July 17, 2025 - AI Engineer RAG¶
🎯 Daily Goals¶
- Review Anki Deck
- Lumosity training
- Finished AI Engineering RAG Chapter
📝 What I learned:¶
AI Engineer Book¶
The comparison between term-based retrieval and embedding-based retrieval¶
Metrics for evaluation¶
For retrieved documents only - Context Precision: The percentage of relevant documents among all retrieved ones - Context Recall: The percentage of retrieved documents among all relevant ones
Document ranking
This expects the most important documents should be retrieved first
- NDCG (normalized discounted cumulative gain)
- MAP (Mean Average Precision)
- MRR (Mean Reciprocal Rank)
Embedding
We should also evaluate the retriever with the model as a whole.
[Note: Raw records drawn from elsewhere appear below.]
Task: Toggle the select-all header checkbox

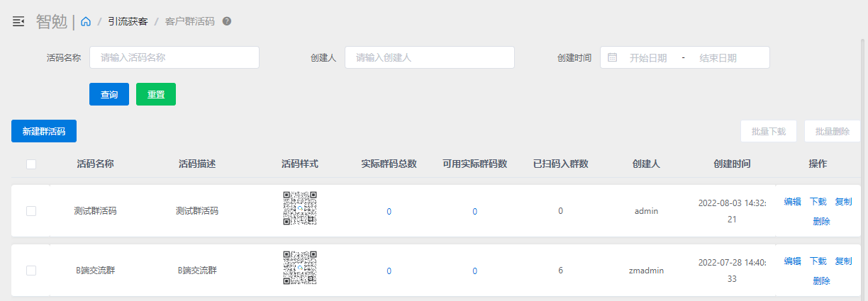Action: (x=31, y=164)
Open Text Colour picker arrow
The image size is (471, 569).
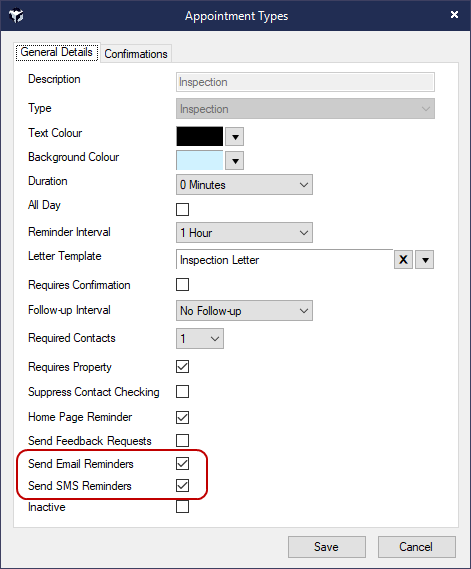point(234,136)
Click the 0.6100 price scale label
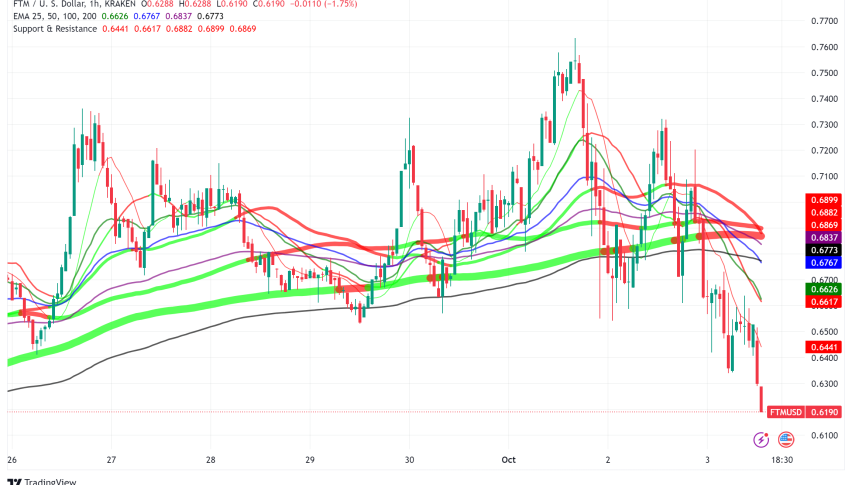Viewport: 852px width, 485px height. (824, 436)
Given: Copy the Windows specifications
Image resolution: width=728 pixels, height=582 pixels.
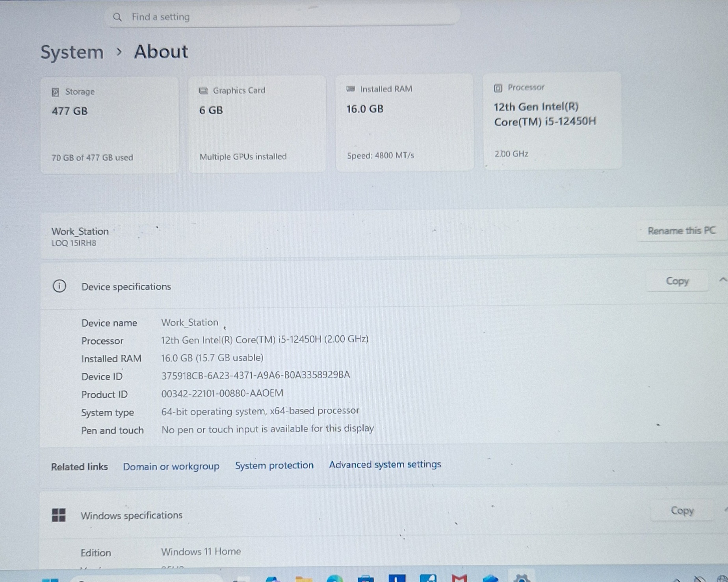Looking at the screenshot, I should pos(682,511).
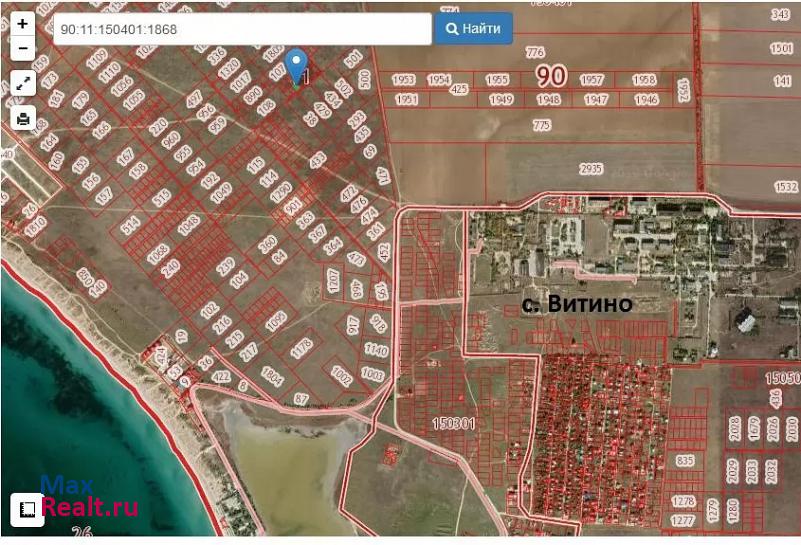Screen dimensions: 801x545
Task: Click the large region 90 label
Action: click(550, 76)
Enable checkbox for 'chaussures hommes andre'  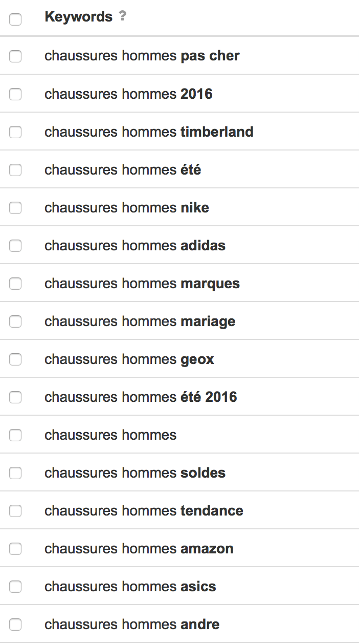[x=15, y=625]
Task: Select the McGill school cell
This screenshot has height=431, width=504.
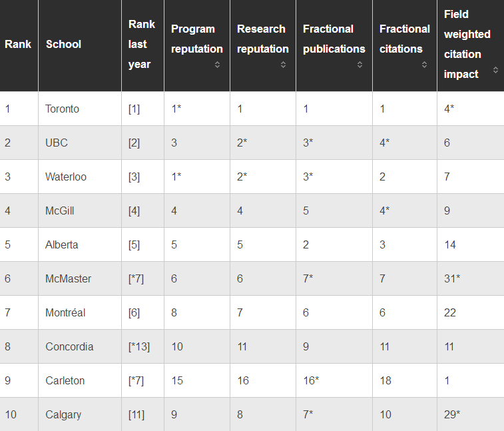Action: click(x=80, y=211)
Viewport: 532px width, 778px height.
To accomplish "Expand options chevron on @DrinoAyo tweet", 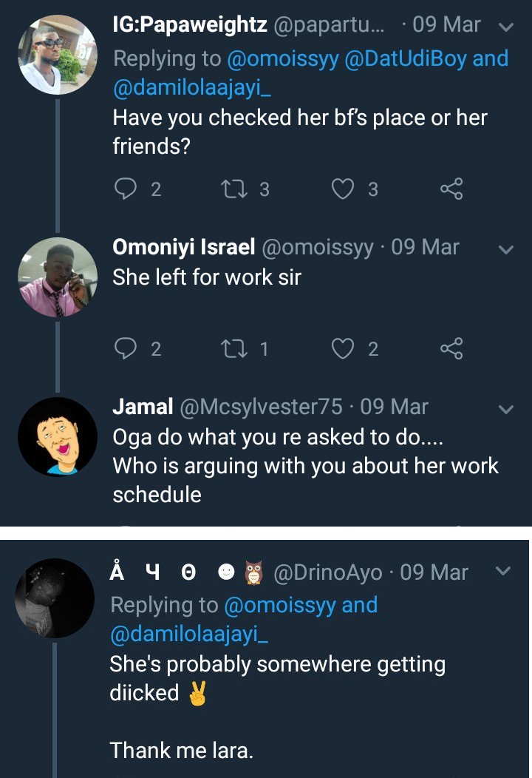I will pyautogui.click(x=502, y=571).
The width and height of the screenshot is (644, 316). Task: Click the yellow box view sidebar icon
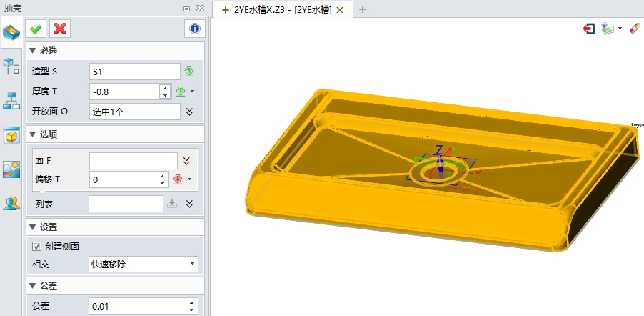coord(11,135)

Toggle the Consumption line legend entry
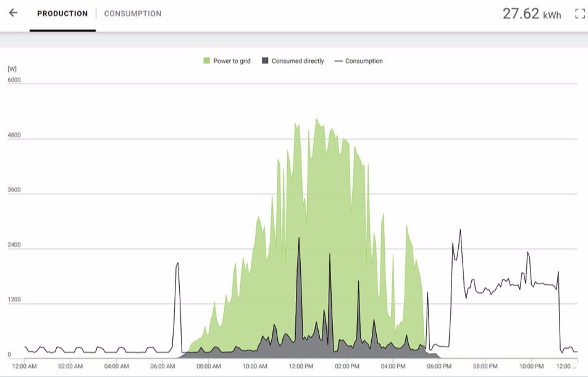(x=358, y=61)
The evaluation would be talked about in the future chapters
Note
The most time consuming part of a RAG system is actually the output generation. The embedding generation and vector search is actually minimal when compared to it.
Design choice of retrieval system¶
Mainly, we consider two parts, indexing cost and querying quality.
To improve query quality, we use more detailed index which takes much more time and memory to create and thus getting higher query quality. One example of index of this kind is: HNSW
To reduce index cost, we can use simpler index like LSH. This is easier to build and yet results in slower and less accurate queries.
We also have control over the ANN algorithm used during retrieval. Check the performance for each of them here.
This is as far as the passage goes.